The ML team is willing to deprecate the mediawiki.revision-score stream in favor of a stream per model (T317768). CirrusSearch data pipelines should be using mediawiki.revision_score_drafttopic instead of mediawiki.revision-score one (see T328576).

AC:

  • mediawiki.revision-score (hive tables and/or kafka topics) is no longer used by CirrusSearch data-pipelines

Details

ReferenceSource BranchDest BranchAuthorTitle
repos/data-engineering/airflow-dags!381work/ebernhardson/drafttopic-t333468mainebernhardsonUse the drafttopic specific stream
Customize query in GitLab

Event Timeline

Restricted Application added a subscriber: Aklapper. · View Herald Transcript
dcausse renamed this task from Use the mediawiki.revision_score_drafttopic instead of mediawiki.revision_score_drafttopic to Use the mediawiki.revision_score_drafttopic stream instead of mediawiki.revision-score.Mar 29 2023, 4:24 PM
dcausse updated the task description. (Show Details)
dcausse added a subscriber: elukey.

Since we're creating a new update pipeline for Search, it might be smarter to not fix our current pipeline and wait until the new one is in place.
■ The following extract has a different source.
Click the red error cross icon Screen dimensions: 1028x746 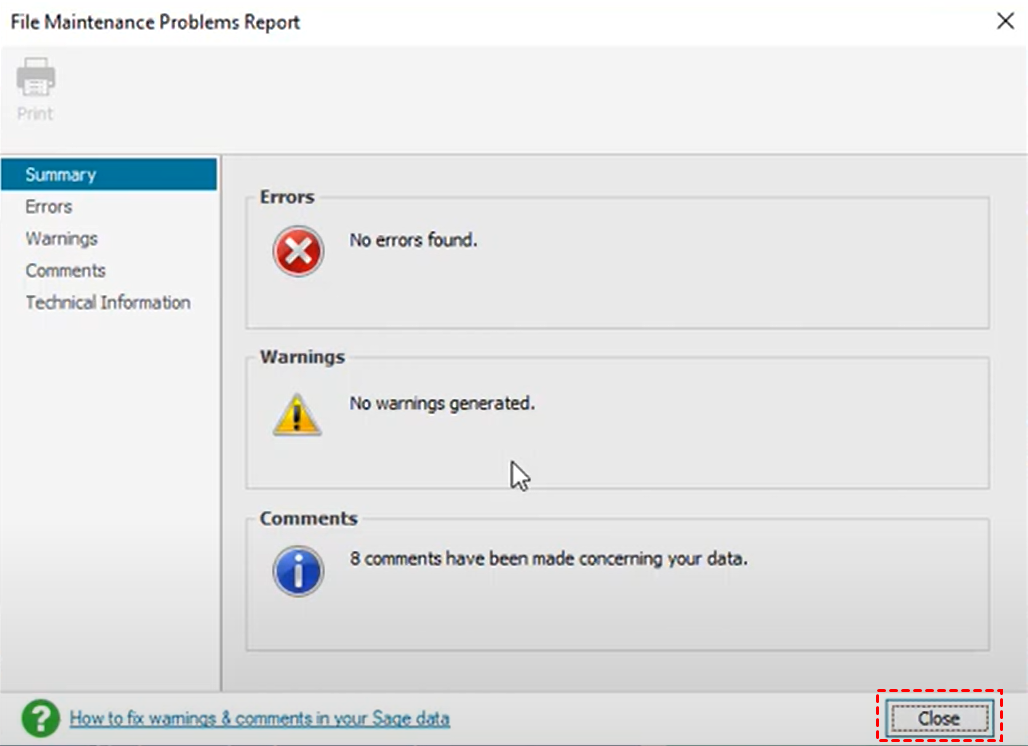point(298,251)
@calbon / @elukey: how urgent is this from your side?

@Gehel not super urgent, we have the deadline of August/September to deprecate ORES, any time before that would be good. If it happens this quarter it would be awesome for us :)

Gehel set the point value for this task to 5.May 8 2023, 3:45 PM
Gehel changed the point value for this task from 5 to 3.

@Ottomata Hi! The Search team is ready to use the new draft topic stream, but it is based on rc1 page_change and I am wondering if we should wait for a more stable state (to avoid kafka client offset changes and holes in the data in Hive etc..). Is there a target date to move page change out of RC status?

I want to do it imminently, but I keep hoping for a decision soon on MW user types. I think this is not going to happen, so I'm considering anticipating in in the schema...need to talk to other event platform folks about this.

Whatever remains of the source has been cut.